Here’s what’s going on here. In this moment, God has limited himself. Here’s how one commentator that I read put it: if God had come down in power, he would have won the battle and lost Jacob. He limited himself. He came down in weakness so that Jacob could fight and wrestle and lose and yet win. His prize for winning was clarity and perspective. It was a lifelong limp to remind him, and it was a renewed trust in God. Jacob won by losing. In a similar way, if Jesus had come down in power with his armies of angels, he would have won the battle, and he would have lost all of us. He limited himself. He came down in weakness so that he could lose, and he did. He lost his life, and yet his sacrificial death and his resurrection secured his victory over sin and death. Jesus also won by losing.

How kind and how merciful is our God that he would limit himself, weaken himself because he loves us. How kind and merciful is our God that he transformed Jacob’s life in a way that gave him the courage to ditch his sneaky parade tactic and to walk toward Esau in front of his family. Did you notice that? Chapter 33:3, Jacob goes on ahead, and he does it with a dislocated hip, fully trusting in and surrendering to God. How kind and merciful is our God that he answered Jacob’s prayer, and that Esau not only spared Jacob, but that they were reconciled. How kind and merciful is our God that this story and what it teaches us doesn’t just live in the Old Testament. We too can have our lives transformed through the Holy Spirit to trust in and surrender to God. We too can be reconciled to God through Jesus’s victory on the cross. We too can leave chaos and frustration behind and discover the good life, the satisfying life that only Jesus can give us. We too can know and trust and talk to and sing to and pray to and cry out to and be forgiven by this kind and merciful God.

As we finish up, I wonder if there’s a part of this story that’s particularly resonated with you, a thought that you need to spend more time on, or maybe a next step that you need to take. Maybe you’ve realized that you’re fighting with God, that you’re trying to control him, trying to micromanage him, that you’re coming up with your own plan B’s just in case the thing that he does isn’t what you really want. Maybe this is a moment to surrender to him. Maybe there is an Esau in your life, a huge problem, a huge burden, a huge fight which is causing chaos and frustration. What you really need is to draw near to God and bring it all to him. Maybe you’re seeing God’s kindness and mercy in your limp, in your wounds of grace, and maybe you might even dare to thank him for them.
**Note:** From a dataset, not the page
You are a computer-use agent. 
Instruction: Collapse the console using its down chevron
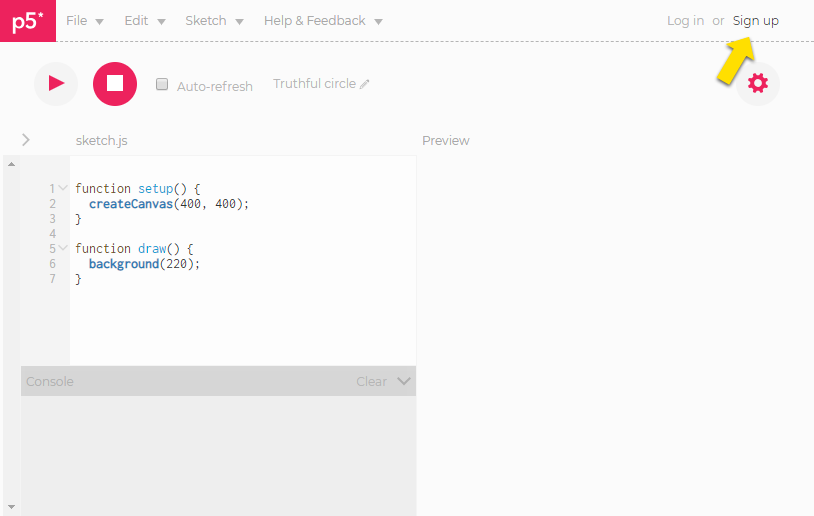coord(404,381)
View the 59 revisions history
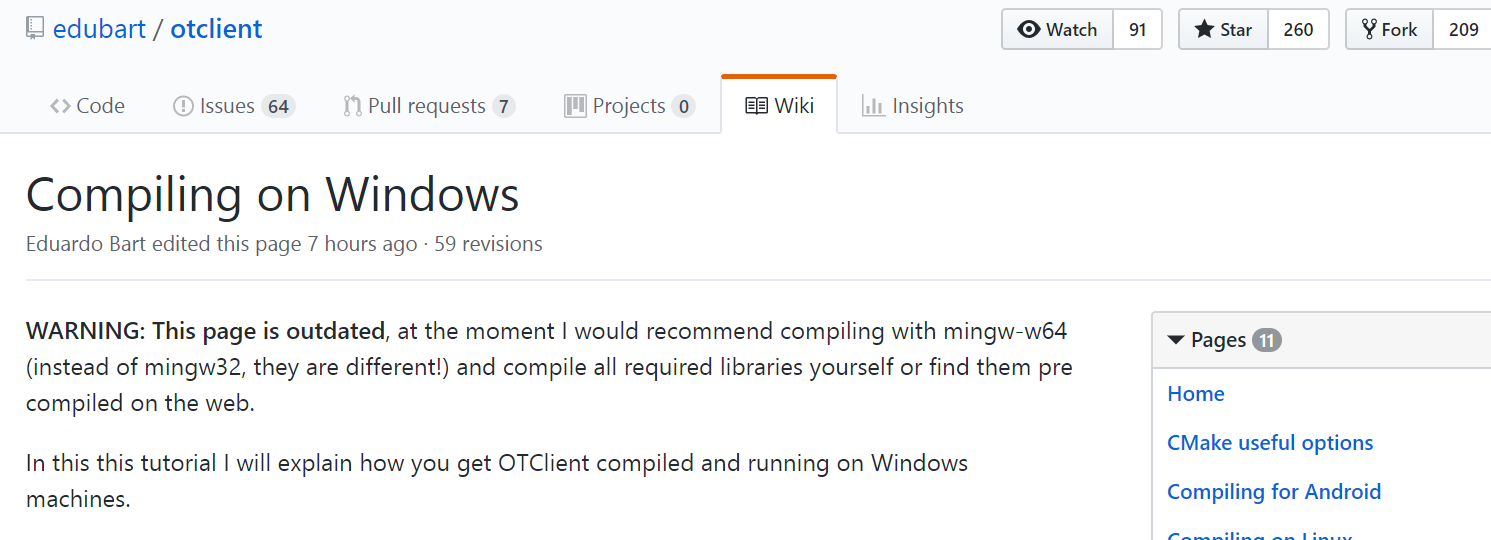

Maybe it’s time to go and wrestle with God, to take him on, to go and get him, to pray and shout and to cry and sing and to question, to wrestle with him so that you can be drawn closer to him. Maybe this is just a story of encouragement to just cling to God as Jacob does. In that moment, he was hurting, probably bleeding, probably crying, and maybe you feel the same way right now, and you just need to cling to Jesus. Maybe this story is just refreshment to just sit and enjoy and just let it wash over you how kind and merciful our God is, that he would limit himself, that he would weaken himself so that Jesus would lose so that he and I can have victory together.

Maybe today, it’s time to see the light. It’s time to recognize that the Esau in your life, whatever it is, or whoever it is, isn’t actually your biggest problem because your biggest problem is actually with God. Maybe it’s time to start following Jesus. Maybe it’s time to be reconciled to him. Maybe it’s time to pray and to tell God that you’re ready to follow Jesus and that you’re sorry for your sin, and you’re ready to be reconciled to Jesus. In our time in Genesis over the past few weeks, we’ve seen God make some incredible promises to some very messy people, promises that are expanded and fulfilled through the Lord Jesus, promises in which we can find the good life, the life to the full, the life of satisfaction and purpose and joy. Let’s cling to those promises. Let’s cling to Jesus no matter what.